*Consigne donnée*
Rédigez la suite du récit sur l'élection des autorités par l'assemblée dans l'isthme de Tehuantepec, en reprenant juste après sa dernière phrase.

*Extrait choisi*

<<<<

Les habitants se sont agglutinés sur le zócalo, les femmes se sont retrouvées ensemble d’un côté et les hommes de l’autre, les quelques partisans des deux partis politiques qui s’opposent dans l’isthme, le PRI et la COCEI, se tiennent à l’écart. Le conseil des anciens, après un discours sur l’importance de l’événement, l’explication de son déroulement, son rôle, et en fonction de quels critères il a choisi les candidats, procède à l’appel de 15 candidats (pour dix conseillers et un président). Ceux-ci se rangent devant et l’élection pour les différentes charges commence. Le président ? L’assemblée ou plutôt quelqu’un dans l’assemblée crie un nom, il est repris ou n’est pas repris, un consensus se fait et se manifeste par un applaudissement général, et ainsi, poste par poste, quelquefois c’est la franche rigolade, mais l’accord sur un nom se fait toujours et, rapidement, les gens se connaissent bien et ils savent qui est le plus apte pour la fonction. Le président, par exemple, à la différence des politiciens de tout acabit, est un taiseux, mais on sent que c’est un homme d’expérience, connu et reconnu par la population. À la fin de cet acte de démocratie directe, il est rappelé l’importance de l’assemblée : c’est elle qui est souveraine et les autorités qui viennent d’être nommées lui sont entièrement dévouées et doivent toujours se référer à elle pour les décisions importantes.
Nous retournons à Juchitán avec la police communautaire, qui accompagne un représentant de l’Assemblée des peuples de l’isthme de Tehuantepec pour la défense de la terre et du territoire invité à cet acte politique, il est sérieusement menacé de mort, comme bien des membres de cette assemblée et c’est pour cette raison que la police communautaire d’Alvaro Obregón l’escorte jusque chez lui.

>>>>

*Enregistrements contenus dans un jeu de données*
<<<<

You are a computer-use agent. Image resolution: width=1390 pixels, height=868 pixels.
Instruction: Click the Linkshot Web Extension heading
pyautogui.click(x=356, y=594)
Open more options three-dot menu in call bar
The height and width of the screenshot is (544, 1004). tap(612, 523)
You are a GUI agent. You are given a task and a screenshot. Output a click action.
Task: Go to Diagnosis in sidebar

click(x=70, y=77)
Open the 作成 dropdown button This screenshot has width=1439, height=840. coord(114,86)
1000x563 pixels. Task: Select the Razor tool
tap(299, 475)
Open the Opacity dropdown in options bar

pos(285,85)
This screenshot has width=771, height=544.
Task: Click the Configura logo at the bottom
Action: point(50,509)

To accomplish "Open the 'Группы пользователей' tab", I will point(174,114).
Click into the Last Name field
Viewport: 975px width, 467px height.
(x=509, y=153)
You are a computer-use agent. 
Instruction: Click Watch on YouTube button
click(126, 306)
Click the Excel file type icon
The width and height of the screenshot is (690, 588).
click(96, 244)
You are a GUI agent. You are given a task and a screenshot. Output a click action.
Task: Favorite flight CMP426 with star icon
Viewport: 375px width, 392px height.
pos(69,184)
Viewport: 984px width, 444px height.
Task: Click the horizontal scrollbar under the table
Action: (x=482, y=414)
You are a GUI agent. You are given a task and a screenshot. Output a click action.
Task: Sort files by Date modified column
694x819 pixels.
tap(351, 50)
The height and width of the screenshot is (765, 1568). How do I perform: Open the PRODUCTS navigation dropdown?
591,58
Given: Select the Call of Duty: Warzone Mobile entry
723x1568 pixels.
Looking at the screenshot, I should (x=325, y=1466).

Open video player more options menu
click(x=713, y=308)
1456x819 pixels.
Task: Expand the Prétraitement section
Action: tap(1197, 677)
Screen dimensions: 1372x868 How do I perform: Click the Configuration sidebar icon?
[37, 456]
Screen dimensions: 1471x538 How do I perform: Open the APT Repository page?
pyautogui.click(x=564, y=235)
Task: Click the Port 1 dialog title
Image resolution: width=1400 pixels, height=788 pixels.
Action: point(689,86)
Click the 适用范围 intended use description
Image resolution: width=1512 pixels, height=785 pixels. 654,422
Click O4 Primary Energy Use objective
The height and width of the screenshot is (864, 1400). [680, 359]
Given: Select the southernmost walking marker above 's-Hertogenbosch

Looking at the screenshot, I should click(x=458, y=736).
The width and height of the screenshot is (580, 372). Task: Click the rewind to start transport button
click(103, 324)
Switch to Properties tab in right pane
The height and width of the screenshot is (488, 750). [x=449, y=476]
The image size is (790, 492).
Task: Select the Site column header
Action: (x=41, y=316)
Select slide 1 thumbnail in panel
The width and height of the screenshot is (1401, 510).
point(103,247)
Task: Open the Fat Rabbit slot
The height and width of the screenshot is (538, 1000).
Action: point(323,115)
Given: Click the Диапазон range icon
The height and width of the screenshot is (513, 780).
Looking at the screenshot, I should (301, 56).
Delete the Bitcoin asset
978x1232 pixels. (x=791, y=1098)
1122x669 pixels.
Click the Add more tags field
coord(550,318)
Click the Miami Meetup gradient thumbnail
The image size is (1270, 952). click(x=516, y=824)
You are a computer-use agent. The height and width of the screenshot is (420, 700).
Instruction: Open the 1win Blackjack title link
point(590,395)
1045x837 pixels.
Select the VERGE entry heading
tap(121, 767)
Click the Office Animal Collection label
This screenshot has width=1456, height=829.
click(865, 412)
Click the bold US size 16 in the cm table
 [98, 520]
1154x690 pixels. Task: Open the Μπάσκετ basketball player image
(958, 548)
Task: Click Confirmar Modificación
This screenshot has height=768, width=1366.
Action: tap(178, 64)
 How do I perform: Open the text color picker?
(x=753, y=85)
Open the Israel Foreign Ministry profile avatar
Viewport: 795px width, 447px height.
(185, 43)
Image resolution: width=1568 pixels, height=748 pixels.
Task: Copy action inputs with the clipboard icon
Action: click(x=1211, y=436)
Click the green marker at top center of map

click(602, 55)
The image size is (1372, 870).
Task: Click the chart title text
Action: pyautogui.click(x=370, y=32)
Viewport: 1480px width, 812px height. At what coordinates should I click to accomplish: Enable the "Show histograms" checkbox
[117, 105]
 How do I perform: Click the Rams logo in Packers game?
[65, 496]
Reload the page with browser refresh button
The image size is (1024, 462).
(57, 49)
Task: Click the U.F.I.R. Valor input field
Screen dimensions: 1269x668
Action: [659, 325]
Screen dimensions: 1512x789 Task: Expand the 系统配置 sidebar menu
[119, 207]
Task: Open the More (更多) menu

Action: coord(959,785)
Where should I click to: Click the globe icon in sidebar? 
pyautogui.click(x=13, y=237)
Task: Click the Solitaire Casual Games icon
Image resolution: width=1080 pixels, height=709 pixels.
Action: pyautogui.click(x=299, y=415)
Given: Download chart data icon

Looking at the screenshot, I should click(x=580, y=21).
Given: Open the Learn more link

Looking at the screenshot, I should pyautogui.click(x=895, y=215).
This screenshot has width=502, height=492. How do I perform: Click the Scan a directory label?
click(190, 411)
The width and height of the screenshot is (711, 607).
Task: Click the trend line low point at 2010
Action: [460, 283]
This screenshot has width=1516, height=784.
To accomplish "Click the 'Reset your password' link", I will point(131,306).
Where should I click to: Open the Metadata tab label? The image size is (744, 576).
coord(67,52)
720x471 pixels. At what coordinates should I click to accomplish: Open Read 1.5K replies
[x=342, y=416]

>>>>

*Résultat*
De retour, nous allons, mon ami et moi, voir un garagiste de sa connaissance, c’est un homme petit, râblai, en maillot de corps et couvert de cambouis, il travaille, pourrait-on dire, à domicile, dans la rue, juste devant sa porte ; il m’inspire confiance, je ne sais pas trop pourquoi, à cause du cambouis, peut-être. Il est d’accord pour s’occuper de la voiture de mon copain, mais à condition que nous la lui amenions. Nous allons trouver les petits transporteurs qui se tiennent dans une rue proche du zócalo. Nous en trouvons un qui veut bien la remorquer. A-t-il une corde ? Pas de problème, mais il doit passer prendre sa femme au marché. Une fois sur place, pas de corde, nous demandons aux voisins ; le chauffeur nous dit qu’il va en chercher une chez lui ; le voisin revient avec une corde, trop tard, le chauffeur est parti. Nous l’attendrons en vain. Demain, nous irons à San Mateo del Mar avec la voiture de location d’un couple d’anthropologues brésiliens, jeunes et sympas. Elle est petite, mais nous arriverons bien à nous tenir à six en nous serrant un peu.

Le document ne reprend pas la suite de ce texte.